#### TASK STATEMENT:
From the first line to the last, transcribe the material exactly.

#### INPUT DATA:
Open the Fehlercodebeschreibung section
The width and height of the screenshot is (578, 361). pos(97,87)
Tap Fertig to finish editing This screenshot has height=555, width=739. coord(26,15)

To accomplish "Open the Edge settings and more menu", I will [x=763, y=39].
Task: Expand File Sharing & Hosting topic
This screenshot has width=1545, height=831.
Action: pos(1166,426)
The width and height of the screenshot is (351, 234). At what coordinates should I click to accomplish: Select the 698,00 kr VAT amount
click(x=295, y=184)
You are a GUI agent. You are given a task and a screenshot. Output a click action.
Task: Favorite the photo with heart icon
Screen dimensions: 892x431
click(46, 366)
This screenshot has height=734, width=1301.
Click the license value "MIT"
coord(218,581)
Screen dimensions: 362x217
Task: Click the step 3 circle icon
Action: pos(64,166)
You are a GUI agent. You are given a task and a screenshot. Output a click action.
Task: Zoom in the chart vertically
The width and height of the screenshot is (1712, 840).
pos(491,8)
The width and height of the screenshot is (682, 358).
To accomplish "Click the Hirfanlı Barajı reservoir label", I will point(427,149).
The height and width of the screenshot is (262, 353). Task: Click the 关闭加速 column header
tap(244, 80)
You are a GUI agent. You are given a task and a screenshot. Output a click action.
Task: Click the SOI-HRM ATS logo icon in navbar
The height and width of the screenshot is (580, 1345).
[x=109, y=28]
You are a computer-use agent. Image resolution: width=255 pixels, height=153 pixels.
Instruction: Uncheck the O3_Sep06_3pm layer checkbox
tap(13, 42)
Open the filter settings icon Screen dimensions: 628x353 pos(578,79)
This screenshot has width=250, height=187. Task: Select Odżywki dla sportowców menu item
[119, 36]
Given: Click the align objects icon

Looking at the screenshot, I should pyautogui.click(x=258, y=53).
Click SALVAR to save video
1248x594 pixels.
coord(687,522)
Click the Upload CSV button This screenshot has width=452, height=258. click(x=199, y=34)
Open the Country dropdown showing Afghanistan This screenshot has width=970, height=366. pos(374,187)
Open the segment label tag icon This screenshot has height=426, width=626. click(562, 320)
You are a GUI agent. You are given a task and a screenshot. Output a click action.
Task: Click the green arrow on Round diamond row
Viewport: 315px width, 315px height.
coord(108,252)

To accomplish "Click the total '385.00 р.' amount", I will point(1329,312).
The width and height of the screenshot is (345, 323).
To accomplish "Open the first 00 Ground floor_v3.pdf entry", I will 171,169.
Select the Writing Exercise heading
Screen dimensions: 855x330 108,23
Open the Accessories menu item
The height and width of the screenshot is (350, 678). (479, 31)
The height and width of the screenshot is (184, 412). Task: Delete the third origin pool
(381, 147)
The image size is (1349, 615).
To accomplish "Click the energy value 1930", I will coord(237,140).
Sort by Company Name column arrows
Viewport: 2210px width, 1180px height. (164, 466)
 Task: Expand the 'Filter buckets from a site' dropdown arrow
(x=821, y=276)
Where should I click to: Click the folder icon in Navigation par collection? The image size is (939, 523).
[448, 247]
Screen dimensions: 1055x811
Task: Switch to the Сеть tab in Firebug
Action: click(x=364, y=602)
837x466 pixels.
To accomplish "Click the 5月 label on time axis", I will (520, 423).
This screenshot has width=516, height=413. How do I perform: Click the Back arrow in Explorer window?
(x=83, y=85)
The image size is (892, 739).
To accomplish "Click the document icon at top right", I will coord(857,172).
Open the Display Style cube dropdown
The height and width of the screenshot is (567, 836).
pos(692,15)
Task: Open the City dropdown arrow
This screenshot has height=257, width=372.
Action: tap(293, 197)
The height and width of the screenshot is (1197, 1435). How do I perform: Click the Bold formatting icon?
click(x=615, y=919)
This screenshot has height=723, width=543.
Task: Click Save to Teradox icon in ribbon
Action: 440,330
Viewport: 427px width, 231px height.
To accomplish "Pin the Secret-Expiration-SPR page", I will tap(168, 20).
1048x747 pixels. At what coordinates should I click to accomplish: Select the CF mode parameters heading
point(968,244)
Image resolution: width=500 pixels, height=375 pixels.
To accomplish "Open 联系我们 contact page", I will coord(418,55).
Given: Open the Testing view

#### RESPONSE TO THIS EXERCISE:
Open the Fehlercodebeschreibung section
The width and height of the screenshot is (578, 361). pos(97,87)
Tap Fertig to finish editing This screenshot has height=555, width=739. coord(26,15)

To accomplish "Open the Edge settings and more menu", I will [x=763, y=39].
Task: Expand File Sharing & Hosting topic
This screenshot has width=1545, height=831.
Action: pos(1166,426)
The width and height of the screenshot is (351, 234). At what coordinates should I click to accomplish: Select the 698,00 kr VAT amount
click(x=295, y=184)
You are a GUI agent. You are given a task and a screenshot. Output a click action.
Task: Favorite the photo with heart icon
Screen dimensions: 892x431
click(46, 366)
This screenshot has height=734, width=1301.
Click the license value "MIT"
coord(218,581)
Screen dimensions: 362x217
Task: Click the step 3 circle icon
Action: pos(64,166)
You are a GUI agent. You are given a task and a screenshot. Output a click action.
Task: Zoom in the chart vertically
The width and height of the screenshot is (1712, 840).
pos(491,8)
The width and height of the screenshot is (682, 358).
To accomplish "Click the Hirfanlı Barajı reservoir label", I will point(427,149).
The height and width of the screenshot is (262, 353). Task: Click the 关闭加速 column header
tap(244, 80)
You are a GUI agent. You are given a task and a screenshot. Output a click action.
Task: Click the SOI-HRM ATS logo icon in navbar
The height and width of the screenshot is (580, 1345).
[x=109, y=28]
You are a computer-use agent. Image resolution: width=255 pixels, height=153 pixels.
Instruction: Uncheck the O3_Sep06_3pm layer checkbox
tap(13, 42)
Open the filter settings icon Screen dimensions: 628x353 pos(578,79)
This screenshot has width=250, height=187. Task: Select Odżywki dla sportowców menu item
[119, 36]
Given: Click the align objects icon

Looking at the screenshot, I should pyautogui.click(x=258, y=53).
Click SALVAR to save video
1248x594 pixels.
coord(687,522)
Click the Upload CSV button This screenshot has width=452, height=258. click(x=199, y=34)
Open the Country dropdown showing Afghanistan This screenshot has width=970, height=366. pos(374,187)
Open the segment label tag icon This screenshot has height=426, width=626. click(562, 320)
You are a GUI agent. You are given a task and a screenshot. Output a click action.
Task: Click the green arrow on Round diamond row
Viewport: 315px width, 315px height.
coord(108,252)

To accomplish "Click the total '385.00 р.' amount", I will point(1329,312).
The width and height of the screenshot is (345, 323).
To accomplish "Open the first 00 Ground floor_v3.pdf entry", I will 171,169.
Select the Writing Exercise heading
Screen dimensions: 855x330 108,23
Open the Accessories menu item
The height and width of the screenshot is (350, 678). (479, 31)
The height and width of the screenshot is (184, 412). Task: Delete the third origin pool
(381, 147)
The image size is (1349, 615).
To accomplish "Click the energy value 1930", I will coord(237,140).
Sort by Company Name column arrows
Viewport: 2210px width, 1180px height. (164, 466)
 Task: Expand the 'Filter buckets from a site' dropdown arrow
(x=821, y=276)
Where should I click to: Click the folder icon in Navigation par collection? The image size is (939, 523).
[448, 247]
Screen dimensions: 1055x811
Task: Switch to the Сеть tab in Firebug
Action: click(x=364, y=602)
837x466 pixels.
To accomplish "Click the 5月 label on time axis", I will (520, 423).
This screenshot has width=516, height=413. How do I perform: Click the Back arrow in Explorer window?
(x=83, y=85)
The image size is (892, 739).
To accomplish "Click the document icon at top right", I will coord(857,172).
Open the Display Style cube dropdown
The height and width of the screenshot is (567, 836).
pos(692,15)
Task: Open the City dropdown arrow
This screenshot has height=257, width=372.
Action: tap(293, 197)
The height and width of the screenshot is (1197, 1435). How do I perform: Click the Bold formatting icon?
click(x=615, y=919)
This screenshot has height=723, width=543.
Task: Click Save to Teradox icon in ribbon
Action: 440,330
Viewport: 427px width, 231px height.
To accomplish "Pin the Secret-Expiration-SPR page", I will tap(168, 20).
1048x747 pixels. At what coordinates should I click to accomplish: Select the CF mode parameters heading
point(968,244)
Image resolution: width=500 pixels, height=375 pixels.
To accomplish "Open 联系我们 contact page", I will coord(418,55).
Given: Open the Testing view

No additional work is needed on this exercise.